Sensors (Basel). 2023 Feb 27;23(5):2609. doi: 10.3390/s23052609.

Abstract

How to predict precipitation accurately and efficiently is the key and difficult problem in the field of weather forecasting. At present, we can obtain accurate meteorological data through many high-precision weather sensors and use them to forecast precipitation. However, the common numerical weather forecasting methods and radar echo extrapolation methods have insurmountable defects. Based on some common characteristics of meteorological data, this paper proposes a Pred-SF model for precipitation prediction in target areas. The model focuses on the combination of multiple meteorological modal data to carry out self-cyclic prediction and a step-by-step prediction structure. The model divides the precipitation prediction into two steps.

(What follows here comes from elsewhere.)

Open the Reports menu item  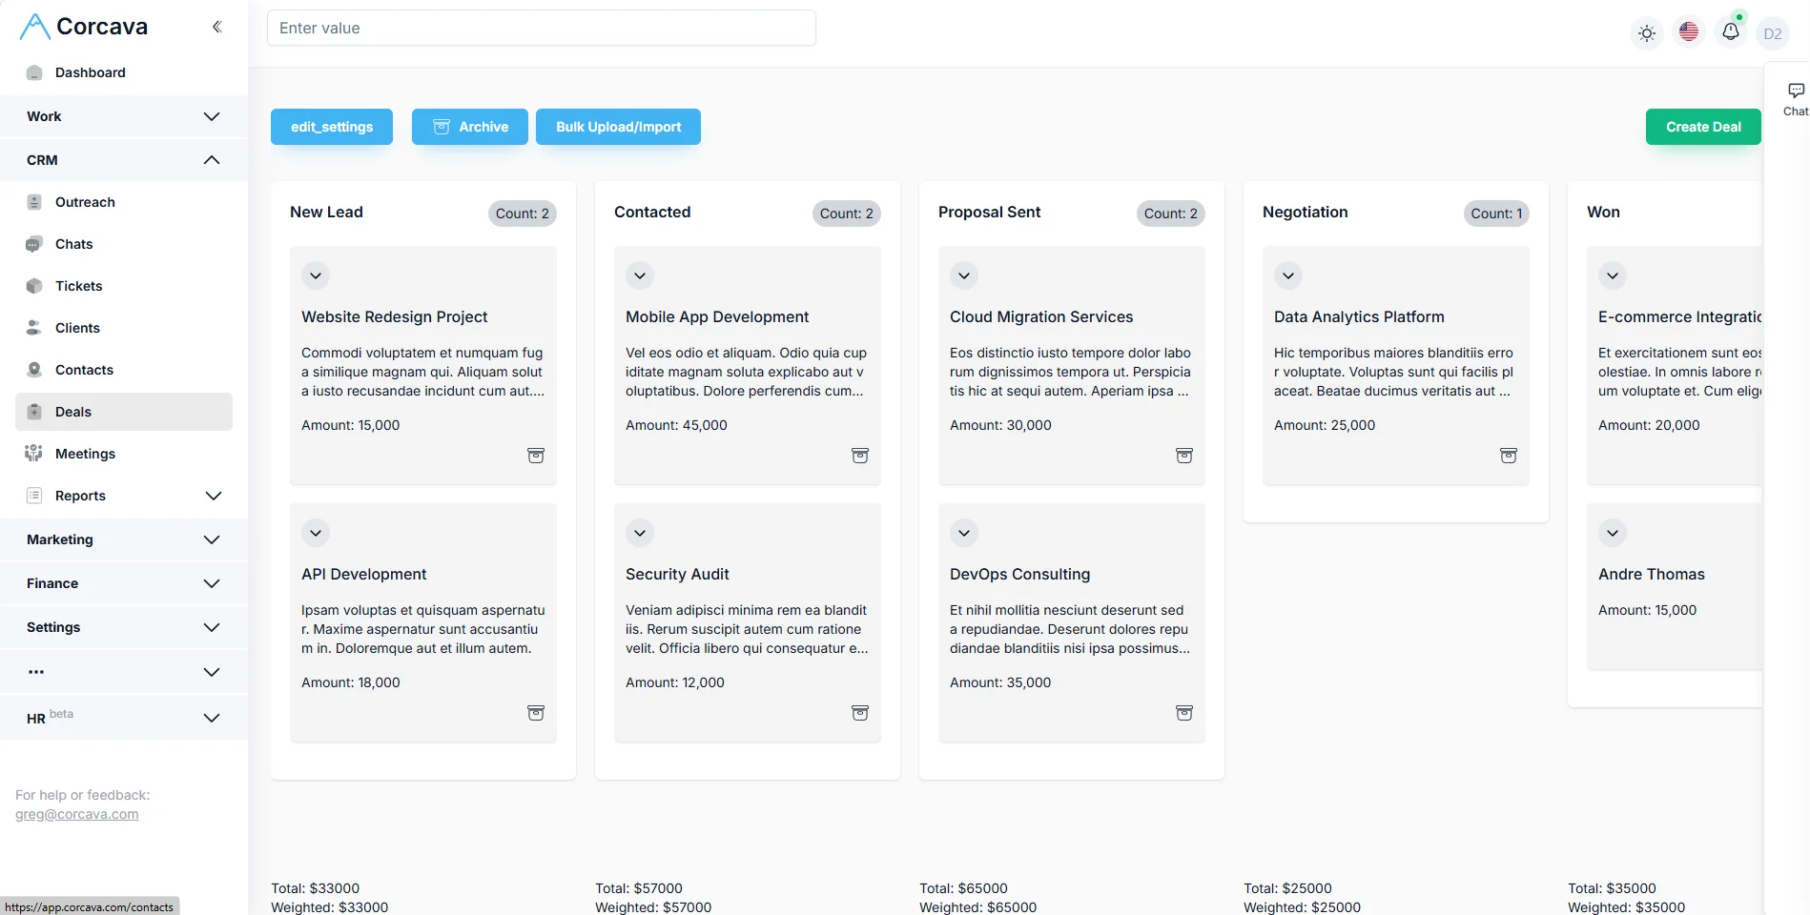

In the first step, the spatial encoding structure and PredRNN-V2 network are used to construct the autoregressive spatio-temporal prediction network for the multi-modal data, and the preliminary predicted value of the multi-modal data is generated frame by frame. In the second step, the spatial information fusion network is used to further extract and fuse the spatial characteristics of the preliminary predicted value and, finally, output the predicted precipitation value of the target region. In this paper, ERA5 multi-meteorological mode data and GPM precipitation measurement data are used for testing to predict the continuous precipitation of a specific area for 4 h. The experimental results show that Pred-SF has strong precipitation prediction ability. Some comparative experiments were also set up for comparison to demonstrate the advantages of the combined prediction method of multi-modal data and the stepwise prediction method of Pred-SF.

Keywords: ERA5; GPM; Pred-SF; PredRNN-V2; predict precipitation; self-cyclic; step by step.